# Assigned task
Starting at the line below holding "Ingeborg Bachmann Dies" and stopping at the line holding "10:58 AM (95, 1073)", print every line exactly, both ends included, and leave the rest out.
* * * * * * * * *
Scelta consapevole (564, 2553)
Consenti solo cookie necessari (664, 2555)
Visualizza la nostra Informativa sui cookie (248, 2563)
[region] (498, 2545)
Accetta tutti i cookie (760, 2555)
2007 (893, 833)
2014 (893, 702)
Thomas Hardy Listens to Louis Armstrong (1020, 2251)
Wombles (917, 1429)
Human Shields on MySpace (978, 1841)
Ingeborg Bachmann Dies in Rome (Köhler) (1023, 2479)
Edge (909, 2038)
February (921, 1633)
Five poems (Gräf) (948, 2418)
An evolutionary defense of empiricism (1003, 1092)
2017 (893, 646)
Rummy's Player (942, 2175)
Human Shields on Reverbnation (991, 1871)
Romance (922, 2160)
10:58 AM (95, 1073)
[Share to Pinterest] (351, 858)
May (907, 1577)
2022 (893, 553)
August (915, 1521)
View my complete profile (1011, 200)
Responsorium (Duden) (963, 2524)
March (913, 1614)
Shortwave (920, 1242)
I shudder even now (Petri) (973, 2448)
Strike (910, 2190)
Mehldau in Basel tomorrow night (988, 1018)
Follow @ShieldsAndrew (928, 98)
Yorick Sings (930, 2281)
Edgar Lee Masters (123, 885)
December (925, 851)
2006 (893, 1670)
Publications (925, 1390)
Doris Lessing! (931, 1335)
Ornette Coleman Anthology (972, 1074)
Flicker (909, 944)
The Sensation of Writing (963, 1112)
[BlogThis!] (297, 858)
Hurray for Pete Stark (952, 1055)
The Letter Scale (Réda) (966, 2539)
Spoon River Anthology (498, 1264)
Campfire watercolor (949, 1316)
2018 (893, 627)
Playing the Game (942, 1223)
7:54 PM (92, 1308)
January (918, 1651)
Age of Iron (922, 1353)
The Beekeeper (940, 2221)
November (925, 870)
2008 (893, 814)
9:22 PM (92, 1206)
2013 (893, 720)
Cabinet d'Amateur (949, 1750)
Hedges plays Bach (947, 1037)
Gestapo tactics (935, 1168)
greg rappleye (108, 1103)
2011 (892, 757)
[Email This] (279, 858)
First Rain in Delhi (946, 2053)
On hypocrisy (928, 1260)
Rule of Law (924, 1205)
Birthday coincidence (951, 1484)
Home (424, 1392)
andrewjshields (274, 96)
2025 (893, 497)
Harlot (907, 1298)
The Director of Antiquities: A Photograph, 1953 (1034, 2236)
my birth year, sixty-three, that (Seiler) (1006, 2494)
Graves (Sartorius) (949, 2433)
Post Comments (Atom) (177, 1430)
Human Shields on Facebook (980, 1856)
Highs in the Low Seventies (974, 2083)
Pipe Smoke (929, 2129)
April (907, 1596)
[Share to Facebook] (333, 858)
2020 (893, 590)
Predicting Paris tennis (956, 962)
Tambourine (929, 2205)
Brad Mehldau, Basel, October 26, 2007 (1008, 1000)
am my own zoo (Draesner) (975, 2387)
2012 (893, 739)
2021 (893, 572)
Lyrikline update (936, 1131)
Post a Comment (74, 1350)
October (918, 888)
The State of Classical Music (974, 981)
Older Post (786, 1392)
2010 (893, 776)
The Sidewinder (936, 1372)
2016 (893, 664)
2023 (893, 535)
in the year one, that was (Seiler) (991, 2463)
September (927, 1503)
* * * * * * * * *
# Response for this exercise
Ingeborg Bachmann Dies in Rome (Köhler) (1023, 2479)
Edge (909, 2038)
February (921, 1633)
Five poems (Gräf) (948, 2418)
An evolutionary defense of empiricism (1003, 1092)
2017 (893, 646)
Rummy's Player (942, 2175)
Human Shields on Reverbnation (991, 1871)
Romance (922, 2160)
10:58 AM (95, 1073)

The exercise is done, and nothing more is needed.